WSJ re GOOG
By KEVIN J. DELANEY
Staff Reporter of THE WALL STREET JOURNAL
May 3, 2005; Page B8
Advertisers continue to aggressively increase spending on Internet ads, with close to half of them cutting spending on traditional channels to do so, according to a new survey from Forrester Research Inc.
Nearly 85% of advertisers plan to increase their online ad budgets this year, with the increases averaging 25%, according to a report the Cambridge, Mass., research company plans to release today. More than 40% of these advertisers are cutting spending on traditional ad vehicles such as magazines, newspapers, and direct mail to help fund the online increase, Forrester says.

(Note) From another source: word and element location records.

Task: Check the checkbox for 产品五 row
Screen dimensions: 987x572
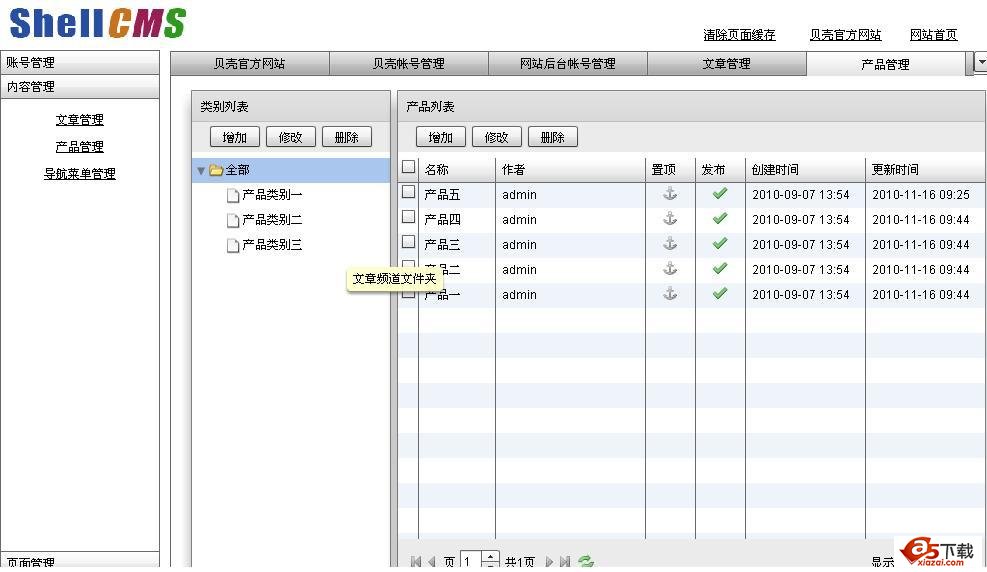Action: (408, 192)
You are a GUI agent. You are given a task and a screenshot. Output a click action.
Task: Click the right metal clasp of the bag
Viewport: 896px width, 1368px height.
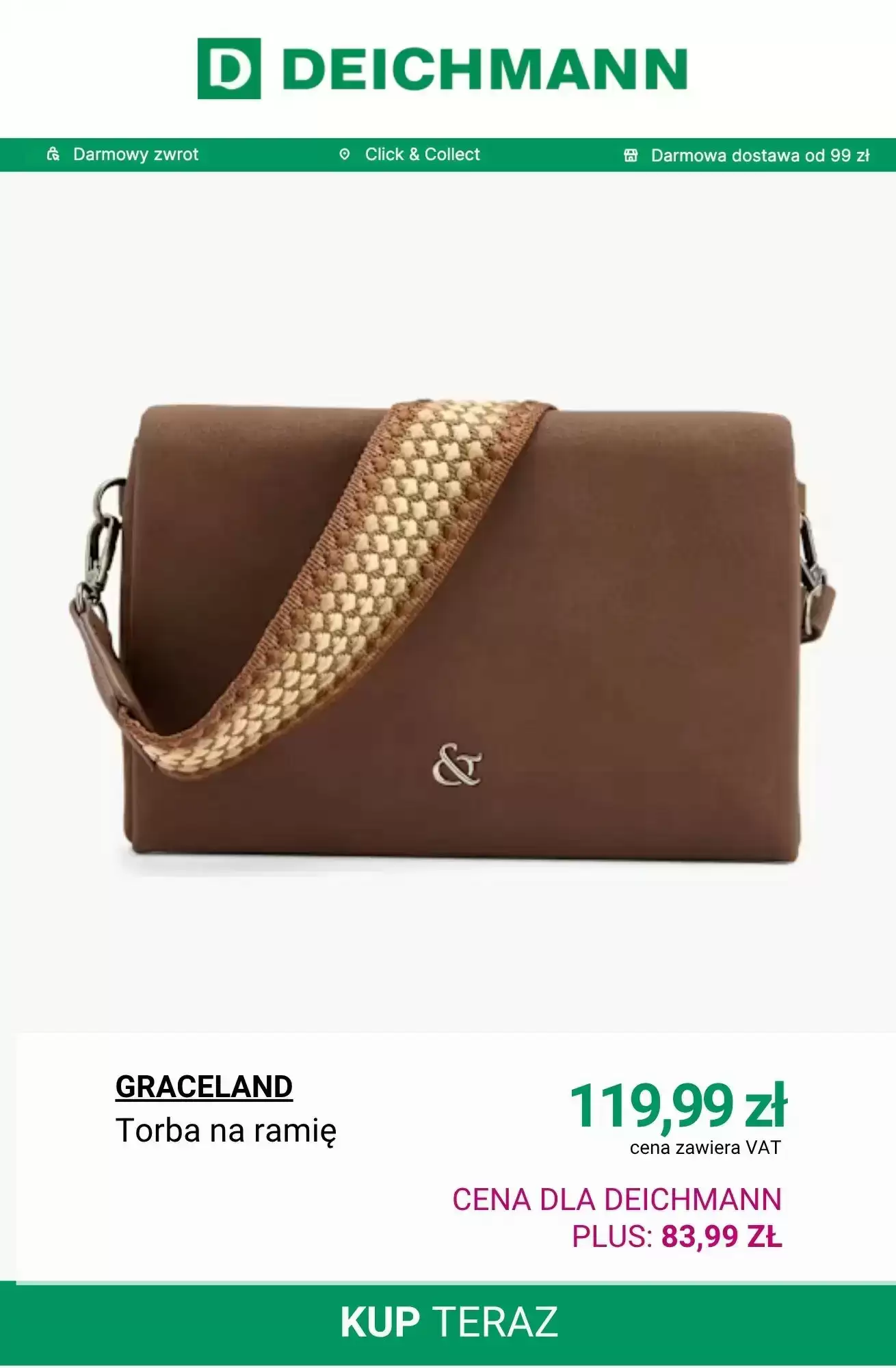click(x=812, y=575)
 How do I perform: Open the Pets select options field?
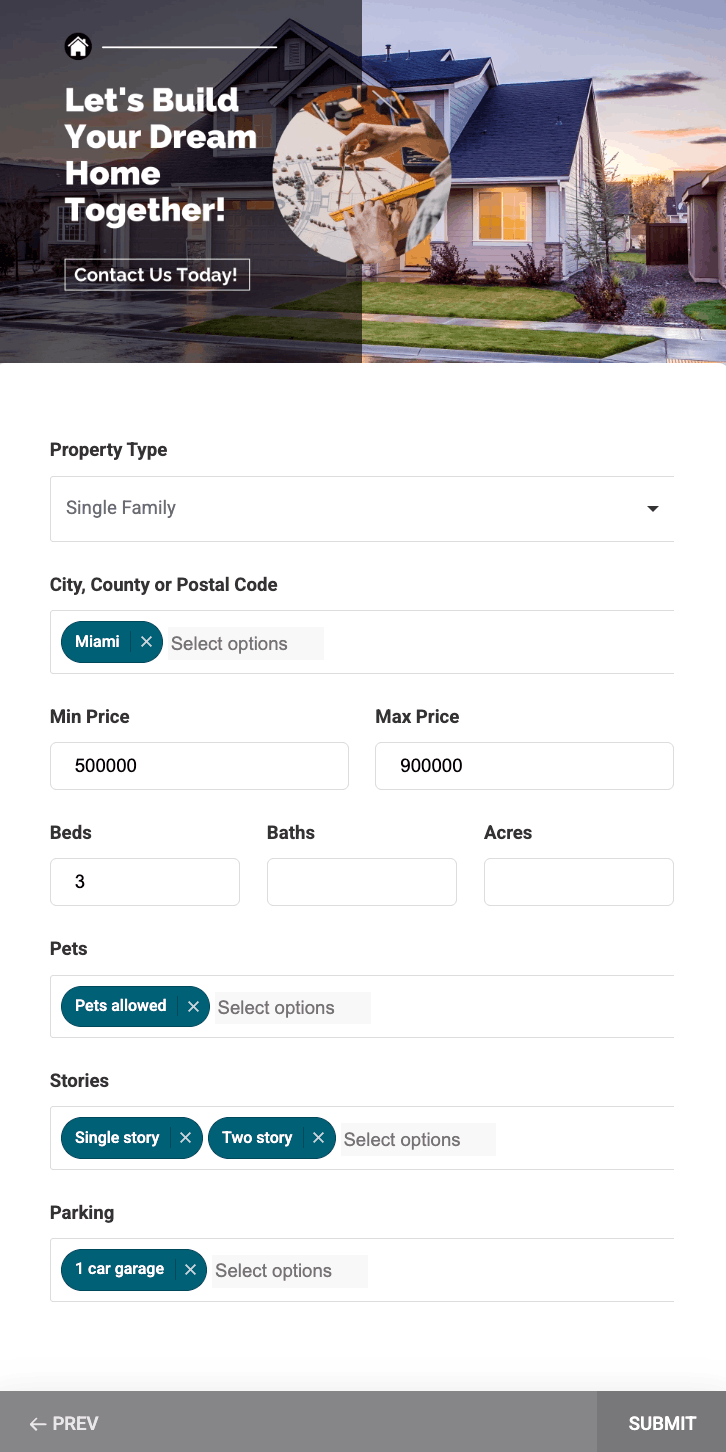292,1008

The report is based on recent surveys of 99 national advertisers who buy online ads. Forrester also surveyed Internet-related companies.
Forrester forecasts that the online-ad market will grow to $26 billion annually by 2010, more than double last year's $12 billion. The report follows recent blowout earnings from Google Inc. and other Internet companies reliant on ads.
Industry executives and analysts have disagreed over whether online's gains are coming at the expense of traditional media or whether they represented additional, incremental spending by advertisers. The answer, Forrester's survey suggests, is a little of both. A slight plurality of advertisers increasing their online spending, 47%, said they are doing so by boosting their overall budgets. Another 43% said they are cutting spending on other marketing outlets, with magazines, direct mail, and newspapers the most commonly cited.
Google last week said it would begin accepting additional types of display ads for the Web sites of other companies that hire Google to place ads. Google also announced new pricing and ad-targeting options, part of its effort to attract more brand advertising. Google and Yahoo Inc. both credited online-ad growth when they reported robust earnings two weeks ago.